Very sunny and a little cool... still having strong winds. We ate supper with our friend RoseMarie. Very nice.
Politics Again
Silly Study
Slate.com through The Week magazine, writes about a study conducted by Match.com. The results are interesting, and I quote: "Voters who support Donald Trump are 11 times more likely to expect sex on the first date than are supporters of Hillary Clinton..."
Voter Registration
Well, I've been a registered Independent for some time now because I didn't like what either party was doing. However, now that I see the Donald in action, I think that I will rejoin the Democrats. I had toyed with the idea of becoming a Republican so that I could somehow vote to protest Trump, but I think that my vote would be better used to vote for one of the Democrats vying for the open Senate seat in Maryland. As you may know, Maryland has restricted party primaries. I don't like that because Independents and others are shut out from voting.
Healthy Air
The Week magazine reports that fine particulate matter from cars, trucks and factories could be shrinking our brains. Over time, the brain could shrink by .32%, equivalent to one year of aging.
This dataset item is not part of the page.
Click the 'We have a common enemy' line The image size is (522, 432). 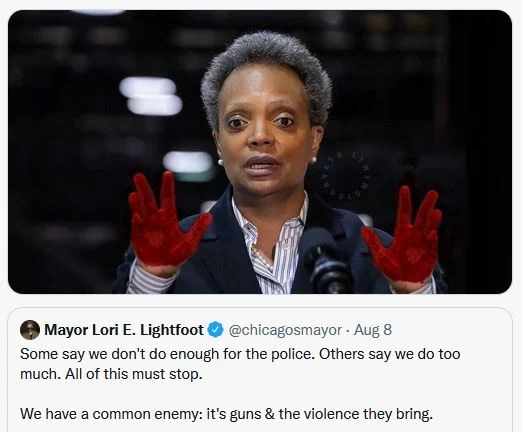[x=226, y=414]
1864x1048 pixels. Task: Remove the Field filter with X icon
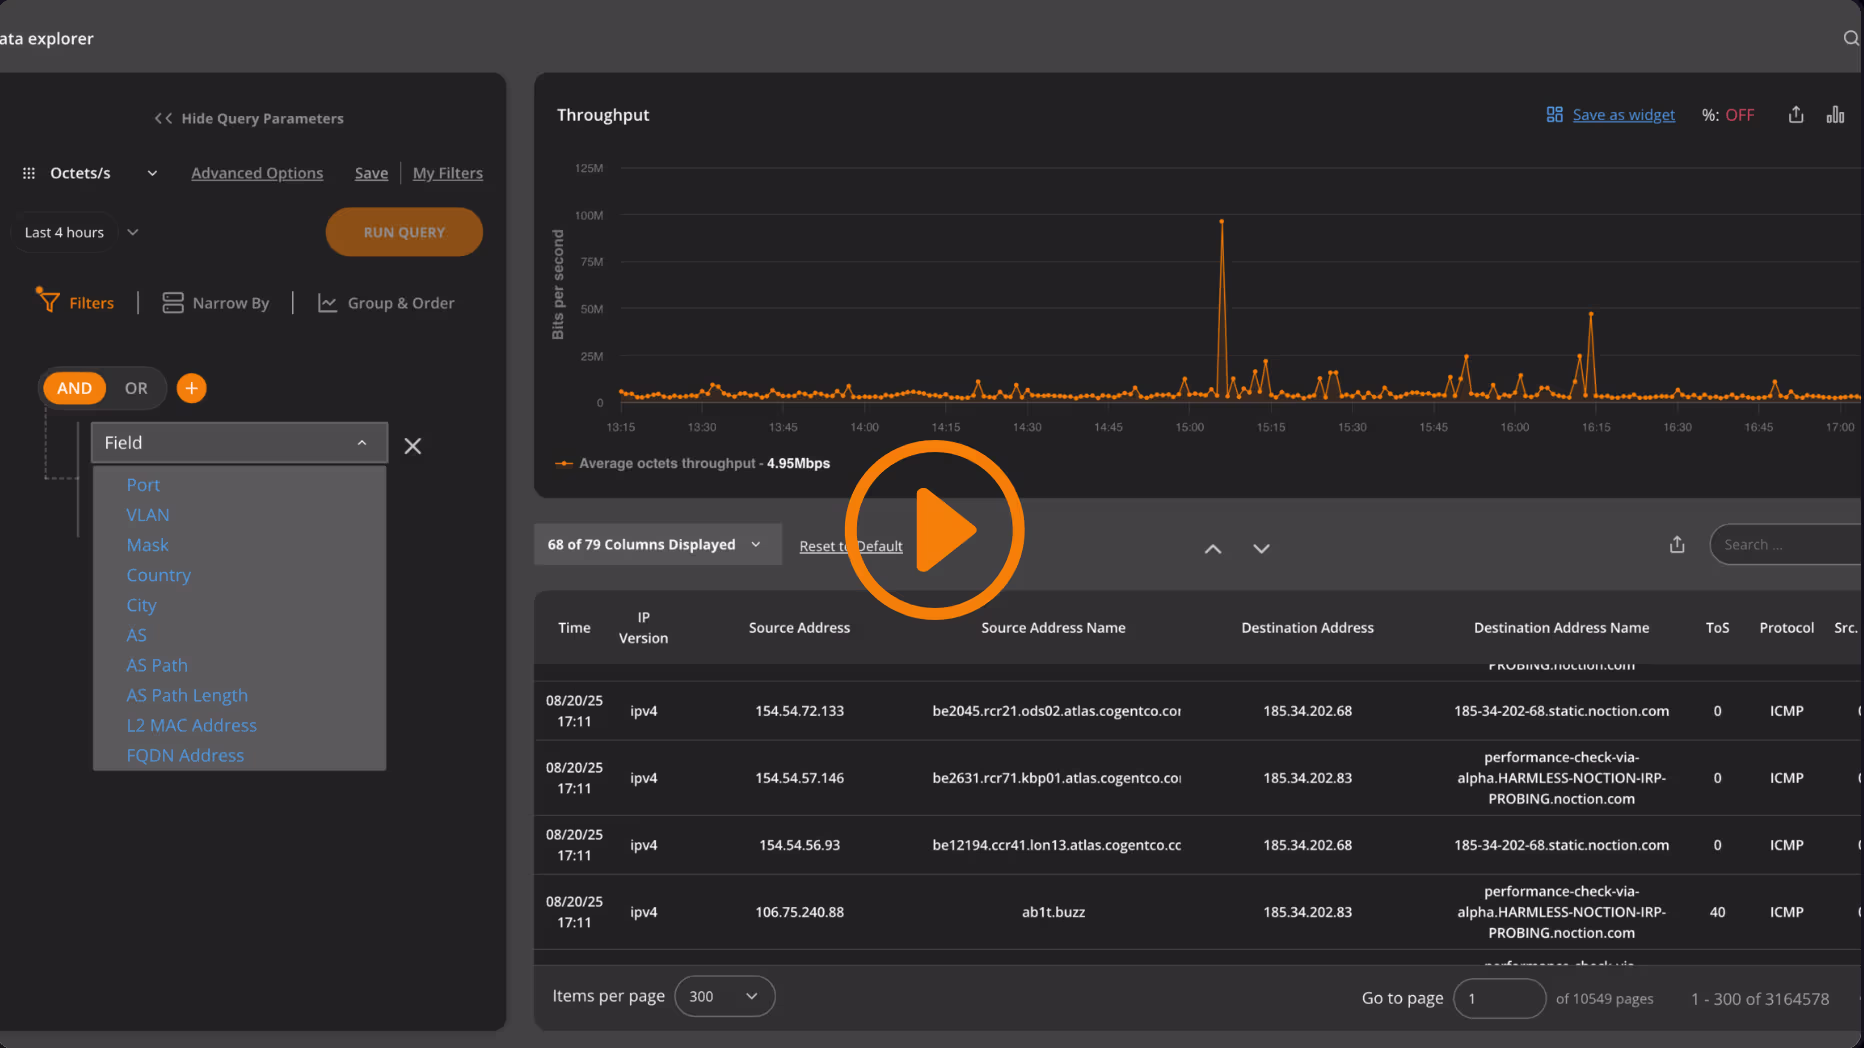(412, 446)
People in the DC/Baltimore area are not too lucky in this regard, because the prevailing wind blows minute matter through the air from the West Virginia lumber mills, straight across and over us. Yuk!
But just think about those poor Chinese people living in smog-filled Beijing!
The Week magazine also reports about a British entrepreneur who sells $115 jars of English-countryside air (that has passed over babbling brooks) to residents of smog-polluted Chinese cities.
Headlines
Readers Digest recently listed some weird headlines:
o Man Arrested After Harassing Couple in Car He Thought Was an Alien Spaceship (fox16.com, Little Rock, Arkansas)
o Lexington Woman Being Strangled with Bra Fights off Attacker with Ceramic Chicken (WKYT Lexington, Kentucky)
o School Mistakes Huge Burrito for a Weapon (USA Today)
Nice Kitty
The New York Times mentioned a New Zealand report that indicated :
o The best place to pet a cat: Upper cheek, between ear and eye.
o The worst place to pet a cat: Lower back near the tail.
Our Siamese cat, SuZee, has her own ideas on the "best place to pet a cat".. several, in fact:
o On top of the bed quilt anytime.
o Next to Elaine's wheelchair at bedtime.
o On the long table where she has to be helped to climb up on, by snapping our fingers. She's very adamant about that, and is a pain about it.
There are a few things that SuZee doesn't do, even though I spend a lot of time on the effort.
o Learn to purr. She never has.. I purr as an example, but she doesn't catch on.
o Stop throwing up. Yelling at her doesn't work.
o Stop running away when people visit. Nobody has ever seen our cat except Elaine and I. And she is able to anticipate someone nearing the front doorbell. She disappears until the interloper leaves.
Alligator Tossing
Here's an update on the story about the young man who threw a live alligator through the drive in window at a Florida Wendy's: The Week quoted his mother: "He does stuff like this because he thinks it's funny...he's stupid."
Creative Criminality
Readers Digest quoted myfox8.com about a college student who was arrested for using counterfeit money. This bright co-ed tried to pass bills that had the signature of the Secretary of the Treasury signed "Moe Money."
Boy was he wrong!
Forbes.com reported that listeners to the BBC on April 18, 1930 heard the announcer say: "There is no news today." Instead he had piano music played.